After the daytime Saturday festivities at the Anloga festival grounds concluded and evening was upon us, Lumana trustee and advisor Emma(nuel) stopped in to pay us a visit on his way to Keta for the Mama Hogbe Beauty Pageant, as he mentioned he would a few days earlier when I met him in Accra. After catching wind of a few details earlier and pondering whether or not to attend, I decided to blatantly invite myself to tag along with him.

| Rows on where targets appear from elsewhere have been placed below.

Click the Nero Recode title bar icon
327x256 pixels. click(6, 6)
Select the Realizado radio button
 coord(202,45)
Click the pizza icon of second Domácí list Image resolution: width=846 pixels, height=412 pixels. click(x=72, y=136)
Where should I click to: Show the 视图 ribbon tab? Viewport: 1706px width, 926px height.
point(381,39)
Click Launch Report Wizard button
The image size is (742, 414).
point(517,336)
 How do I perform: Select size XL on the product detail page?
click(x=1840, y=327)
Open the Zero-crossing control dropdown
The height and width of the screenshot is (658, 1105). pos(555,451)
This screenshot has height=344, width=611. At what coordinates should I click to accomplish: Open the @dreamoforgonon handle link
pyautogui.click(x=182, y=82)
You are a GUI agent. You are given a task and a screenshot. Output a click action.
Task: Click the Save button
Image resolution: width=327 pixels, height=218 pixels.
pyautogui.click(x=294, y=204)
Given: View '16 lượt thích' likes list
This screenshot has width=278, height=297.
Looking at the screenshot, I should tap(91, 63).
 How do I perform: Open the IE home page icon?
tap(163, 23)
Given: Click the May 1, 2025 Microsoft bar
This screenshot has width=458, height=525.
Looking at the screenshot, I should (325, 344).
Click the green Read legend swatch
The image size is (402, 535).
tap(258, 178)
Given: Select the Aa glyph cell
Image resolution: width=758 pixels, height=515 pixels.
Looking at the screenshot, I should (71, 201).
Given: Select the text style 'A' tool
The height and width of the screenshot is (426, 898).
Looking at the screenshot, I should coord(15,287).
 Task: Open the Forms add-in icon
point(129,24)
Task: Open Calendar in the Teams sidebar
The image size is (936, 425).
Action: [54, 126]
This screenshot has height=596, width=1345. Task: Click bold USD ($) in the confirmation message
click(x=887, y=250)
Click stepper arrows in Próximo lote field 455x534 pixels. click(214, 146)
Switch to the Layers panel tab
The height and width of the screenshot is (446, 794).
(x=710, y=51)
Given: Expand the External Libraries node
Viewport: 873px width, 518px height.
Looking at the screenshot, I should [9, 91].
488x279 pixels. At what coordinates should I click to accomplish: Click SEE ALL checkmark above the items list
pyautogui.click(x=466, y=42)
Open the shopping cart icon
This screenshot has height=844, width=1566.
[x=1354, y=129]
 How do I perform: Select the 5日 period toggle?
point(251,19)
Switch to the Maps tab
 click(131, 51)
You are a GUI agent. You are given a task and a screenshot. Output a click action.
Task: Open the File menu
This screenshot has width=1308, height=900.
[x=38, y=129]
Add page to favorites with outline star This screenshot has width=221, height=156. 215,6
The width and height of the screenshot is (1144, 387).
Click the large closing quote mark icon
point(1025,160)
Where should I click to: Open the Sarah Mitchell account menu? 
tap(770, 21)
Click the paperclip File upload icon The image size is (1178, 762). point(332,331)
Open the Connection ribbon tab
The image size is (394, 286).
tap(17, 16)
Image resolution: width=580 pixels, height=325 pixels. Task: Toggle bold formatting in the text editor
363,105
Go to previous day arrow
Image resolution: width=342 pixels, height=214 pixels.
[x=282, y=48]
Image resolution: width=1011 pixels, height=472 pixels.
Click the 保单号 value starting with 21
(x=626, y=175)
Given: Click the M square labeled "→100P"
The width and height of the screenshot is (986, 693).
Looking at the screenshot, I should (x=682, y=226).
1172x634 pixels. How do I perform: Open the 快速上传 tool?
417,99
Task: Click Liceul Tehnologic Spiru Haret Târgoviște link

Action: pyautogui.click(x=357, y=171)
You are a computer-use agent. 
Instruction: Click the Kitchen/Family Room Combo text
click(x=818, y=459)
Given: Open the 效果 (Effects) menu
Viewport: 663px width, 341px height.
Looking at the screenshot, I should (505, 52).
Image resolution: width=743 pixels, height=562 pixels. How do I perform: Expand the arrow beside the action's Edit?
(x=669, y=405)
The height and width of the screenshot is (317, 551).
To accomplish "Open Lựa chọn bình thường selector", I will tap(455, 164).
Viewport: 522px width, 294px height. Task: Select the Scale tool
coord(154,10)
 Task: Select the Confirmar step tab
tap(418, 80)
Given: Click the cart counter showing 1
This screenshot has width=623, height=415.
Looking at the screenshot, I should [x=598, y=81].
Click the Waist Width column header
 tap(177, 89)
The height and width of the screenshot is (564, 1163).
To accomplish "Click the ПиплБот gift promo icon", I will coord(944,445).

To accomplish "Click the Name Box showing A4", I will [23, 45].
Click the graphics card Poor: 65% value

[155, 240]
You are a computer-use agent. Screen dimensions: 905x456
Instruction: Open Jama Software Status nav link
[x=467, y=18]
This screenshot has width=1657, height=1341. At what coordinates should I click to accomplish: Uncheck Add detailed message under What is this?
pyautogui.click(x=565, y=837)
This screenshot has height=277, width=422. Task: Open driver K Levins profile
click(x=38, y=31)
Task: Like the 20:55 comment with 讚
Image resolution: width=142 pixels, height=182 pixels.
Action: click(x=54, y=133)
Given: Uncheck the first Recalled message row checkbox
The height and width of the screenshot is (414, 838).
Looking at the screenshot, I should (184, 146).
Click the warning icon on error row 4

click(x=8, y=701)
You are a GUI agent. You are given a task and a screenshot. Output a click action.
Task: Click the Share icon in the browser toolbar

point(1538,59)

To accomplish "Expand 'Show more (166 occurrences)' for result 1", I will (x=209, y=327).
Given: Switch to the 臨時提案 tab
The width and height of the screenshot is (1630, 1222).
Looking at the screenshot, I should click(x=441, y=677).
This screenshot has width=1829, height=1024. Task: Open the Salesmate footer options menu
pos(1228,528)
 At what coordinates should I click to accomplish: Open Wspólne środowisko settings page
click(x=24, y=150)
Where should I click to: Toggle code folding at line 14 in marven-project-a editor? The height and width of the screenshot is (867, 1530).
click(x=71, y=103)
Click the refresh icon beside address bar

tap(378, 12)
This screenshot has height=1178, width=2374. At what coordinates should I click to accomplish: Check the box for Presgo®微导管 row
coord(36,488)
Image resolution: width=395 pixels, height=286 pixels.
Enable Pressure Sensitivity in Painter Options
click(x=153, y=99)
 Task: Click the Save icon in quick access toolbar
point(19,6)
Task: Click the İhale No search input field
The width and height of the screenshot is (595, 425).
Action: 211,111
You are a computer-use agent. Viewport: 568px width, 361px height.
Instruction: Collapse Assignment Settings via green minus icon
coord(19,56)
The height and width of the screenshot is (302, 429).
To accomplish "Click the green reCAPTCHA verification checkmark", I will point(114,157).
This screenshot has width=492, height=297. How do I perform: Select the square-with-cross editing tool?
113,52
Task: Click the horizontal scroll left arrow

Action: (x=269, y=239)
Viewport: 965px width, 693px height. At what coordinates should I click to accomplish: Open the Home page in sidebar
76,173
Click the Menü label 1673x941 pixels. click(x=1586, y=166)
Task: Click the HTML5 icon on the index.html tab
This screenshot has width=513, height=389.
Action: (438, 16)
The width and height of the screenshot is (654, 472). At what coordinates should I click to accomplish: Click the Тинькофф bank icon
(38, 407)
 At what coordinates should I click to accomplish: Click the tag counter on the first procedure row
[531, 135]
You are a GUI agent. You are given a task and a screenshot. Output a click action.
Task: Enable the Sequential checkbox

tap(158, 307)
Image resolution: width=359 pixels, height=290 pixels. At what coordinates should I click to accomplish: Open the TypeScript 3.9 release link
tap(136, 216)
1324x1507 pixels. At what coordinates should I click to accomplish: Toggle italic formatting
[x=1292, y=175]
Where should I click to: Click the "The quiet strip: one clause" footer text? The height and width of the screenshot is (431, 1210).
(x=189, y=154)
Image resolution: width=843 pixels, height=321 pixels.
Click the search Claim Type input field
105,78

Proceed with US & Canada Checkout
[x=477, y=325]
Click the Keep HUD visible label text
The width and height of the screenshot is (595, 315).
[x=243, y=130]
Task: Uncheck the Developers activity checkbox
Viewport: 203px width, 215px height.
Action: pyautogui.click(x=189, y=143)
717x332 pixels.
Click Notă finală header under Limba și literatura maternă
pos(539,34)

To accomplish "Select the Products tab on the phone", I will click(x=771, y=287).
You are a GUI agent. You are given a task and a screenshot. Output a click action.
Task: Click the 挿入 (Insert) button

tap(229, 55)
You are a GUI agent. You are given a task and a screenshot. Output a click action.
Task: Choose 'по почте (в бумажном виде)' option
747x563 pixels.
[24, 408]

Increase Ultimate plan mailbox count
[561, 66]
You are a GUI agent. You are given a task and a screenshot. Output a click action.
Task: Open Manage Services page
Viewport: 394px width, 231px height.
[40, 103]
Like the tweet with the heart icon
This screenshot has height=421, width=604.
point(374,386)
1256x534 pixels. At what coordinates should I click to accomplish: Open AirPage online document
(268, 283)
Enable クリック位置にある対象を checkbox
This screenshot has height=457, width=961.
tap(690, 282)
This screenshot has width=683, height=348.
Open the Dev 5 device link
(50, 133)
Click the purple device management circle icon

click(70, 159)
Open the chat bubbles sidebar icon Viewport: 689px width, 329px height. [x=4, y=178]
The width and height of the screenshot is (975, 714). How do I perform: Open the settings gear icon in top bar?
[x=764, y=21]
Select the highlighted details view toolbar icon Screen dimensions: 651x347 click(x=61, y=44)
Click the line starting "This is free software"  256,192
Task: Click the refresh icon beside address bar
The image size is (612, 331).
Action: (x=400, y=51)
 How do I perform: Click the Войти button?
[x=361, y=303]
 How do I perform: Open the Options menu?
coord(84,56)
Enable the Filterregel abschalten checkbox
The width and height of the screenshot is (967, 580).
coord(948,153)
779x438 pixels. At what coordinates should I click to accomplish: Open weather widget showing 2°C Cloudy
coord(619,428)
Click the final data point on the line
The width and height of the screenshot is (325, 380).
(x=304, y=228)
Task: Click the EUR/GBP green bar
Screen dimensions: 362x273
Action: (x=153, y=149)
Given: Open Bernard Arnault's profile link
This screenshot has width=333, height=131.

Emma is a saint of a man. Upon meeting him about a week ago in Accra (for a moment he posed as a fabric vendor and I told him I wasn’t interested… I didn’t put it together that he was dressed to the nines, far from any fabric vendor, until after Sayra who had met him once before greeted him). He came to us at Tudu Station once we arrived, told us tons of information about Accra, took us out to lunch at none other than KFC in the Osu area, patiently strolled behind us through the Art Center while Sayra and I sauntered around looking at fabric, drums and other random knick-knacks for at least an hour, escorted us to the Post Office and got us into a trotro home, all during a very extended lunch break from work. When he mentioned his intentions to come to Anloga for the Festival on Saturday, we certainly encouraged him to pay us a visit.
Once Emma and I arrived at Mama Hogbe a bit “late”, we purchased our tickets with the start time of “7:00 PM Prompt,” pushed our way through the gates and proceeded to wait for another 3 hours until the event began, just before midnight. After the 15 contestants introduced themselves individually, then came back to perform their talent based on how they epitomized the morally-sound Ewe Woman, they narrowed it down to 5 contestants. Already I was beginning to fade. Interjected with two separate Hip Life musical performances, they asked the remaining pageant contestants two rounds of Ewe trivia questions, each time the announcers repeating “show some love, show some love” and “who will take the crown?” Finally, at 3:30 AM, after experiencing what felt more like a game show than a beauty pageant, contestant number nine took the grand prize, “A BRAND NEW CAR!” and Emma and I were already halfway out the door. He’d called a taxi that we found waiting for us outside the venue in Keta and made the trip home. Emma dropped me at my gate at 4 AM and we said good evening/morning.